Éric Halphen, Le faussaire de la famille 2022
Éric Halphen, Le faussaire de la famille, 2022
Ont-ils été détruits ?

Je n’en sais absolument rien. J’ai demandé à la cour d’appel de Paris, dont je fais partie, d’avoir accès au dossier d’instruction de Jean-Charles Millet. Au départ, on m’a dit oui. Et, finalement, je n’ai jamais réussi à l’avoir.

Votre intérêt pour Jean-Charles Millet est né lorsque vous avez repéré un dessin vendu sur Internet par un marchand britannique ayant pignon sur rue. Êtes-vous certain qu’il s’agissait d’un faux ?

Non, on ne peut jamais avoir de certitude en la matière ! Je ne prétends pas être un expert en art du XIXe siècle, mais si ça n’avait pas été un faux, je pense qu’il aurait été répertorié dans les catalogues des dessins de Millet, ce qui n’est pas le cas. Je n’ai pas vu de vrais dessins de Jean-François Millet portant au verso, comme celui-ci, une espèce de certificat émanant prétendument de Charles Millet [fils de Jean-François et père de Jean-Charles, NDLR]. Et, si un marchand vend pour quelques centaines d’euros un dessin qui est « probablement » [selon la description de l’œuvre sur le site d’enchères, NDLR] de Jean-François Millet, je pense que c’est parce qu’il s’est renseigné et qu’il a compris que c’est un faux. Autrement, il l’aurait vendu plus cher.

Le procès de Jean-Charles Millet, en 1935, a montré qu’il avait fabriqué de faux certificats qu’il attribuait à son père. Ce dernier n’en a jamais produit ?

Non, jamais. Jean-Charles a doublement volé, si je puis dire, le patrimoine de son grand-père comme étant l’auteur des dessins et celui de son père comme attestant que les dessins étaient vrais. Lors de son procès, il a beaucoup critiqué les marchands, et le milieu de l’art d’une façon générale. Quand Jean-Charles lui a apporté des dessins prétendument de son grand-père, le marchand et expert David Croal Thomson, qui a créé le vocable d’« école de Barbizon », n’a pas été capable de remarquer qu’il s’agissait de faux.

C’était audacieux de lui vendre des œuvres. De même, vendre les premiers faux dessins à André Douhin (1863 ?-1936), peintre, marchand et créateur d’un petit musée Millet à Barbizon, n’était-ce pas quasiment suicidaire ?
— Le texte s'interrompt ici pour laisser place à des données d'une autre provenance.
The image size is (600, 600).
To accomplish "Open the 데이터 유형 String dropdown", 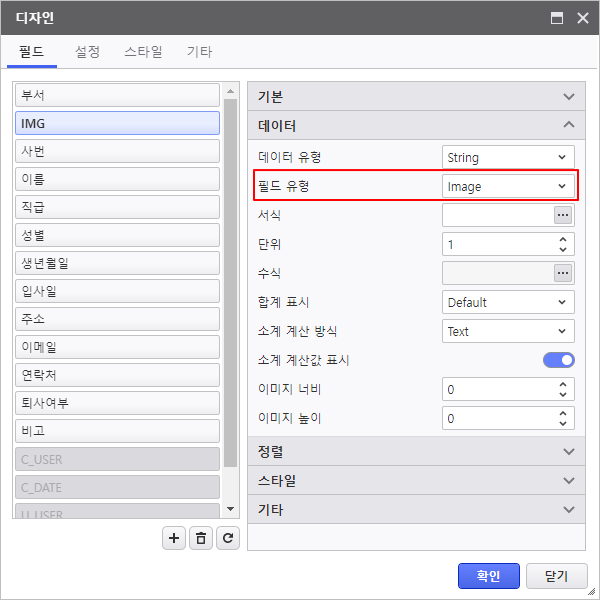I will (x=508, y=157).
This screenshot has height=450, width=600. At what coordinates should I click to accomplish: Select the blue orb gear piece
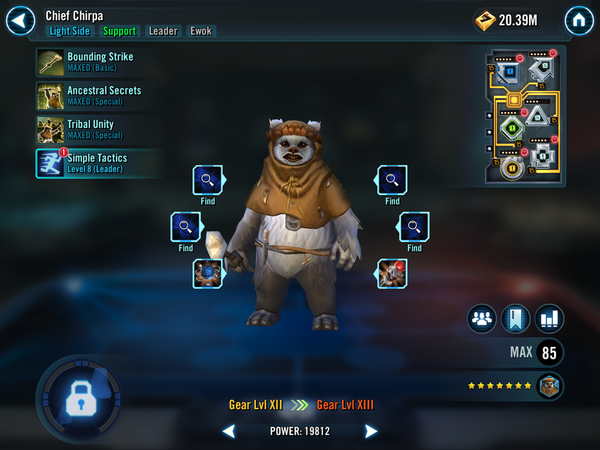coord(208,273)
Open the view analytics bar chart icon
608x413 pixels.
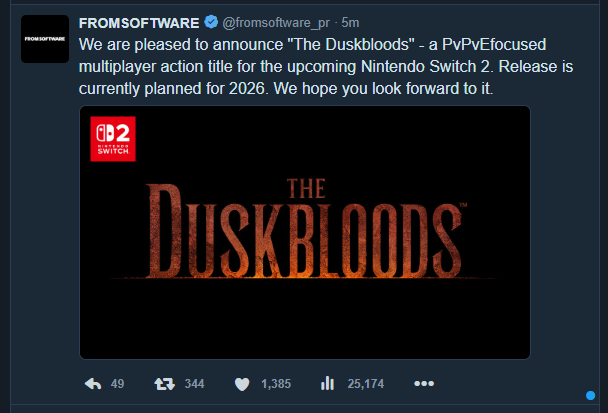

De toute façon, je pense qu’être faussaire, c’est être suicidaire. Parce que l’on sait très bien qu’un jour ou l’autre on va se faire prendre. J’ai voulu montrer que c’est un parcours qui descend et mène à la chute finale. S’il a commencé comme ça, c’était sans doute en pensant : si ça passe, je vais continuer ; si ça doit casser, au moins ça cassera tout de suite. Chez Jean-Charles, il y avait une course au risque qui le stimulait et l’excitait. Par exemple, quand il fait d’un guitariste qu’il a croisé dans un cabaret, qui ne connaît rien en art, son soi-disant expert, c’est aussi totalement suicidaire.

Qu’est-ce qui a fait que Jean-Charles Millet, peintre ayant une carrière, est devenu faussaire ?

Au-delà de l’histoire des faux, je m’intéresse à la connotation familiale. Je crois qu’il a eu à la fois la volonté de venger le grand-père du milieu de l’art, et de se venger de son grand-père parce qu’il l’avait empêché d’être lui-même. J’ai aussi été très frappé par les conférences de presse qu’il a données pendant l’enquête et ensuite, avant que le procès ne commence. C’était de la pure forfanterie. Beaucoup d’avocats disent qu’il ne faut surtout pas laisser parler le client, parce qu’il va défaire ce que la plaidoirie a fait ou pourrait faire : eh bien, c’est ce que j’ai ressenti en voyant ce qu’il avait déclaré ! Il y a un côté tellement hâbleur avec (ce qui me plaît beaucoup) une telle dose d’autodérision que ça ne peut témoigner que d’un besoin de paraître et de se jouer de la vie.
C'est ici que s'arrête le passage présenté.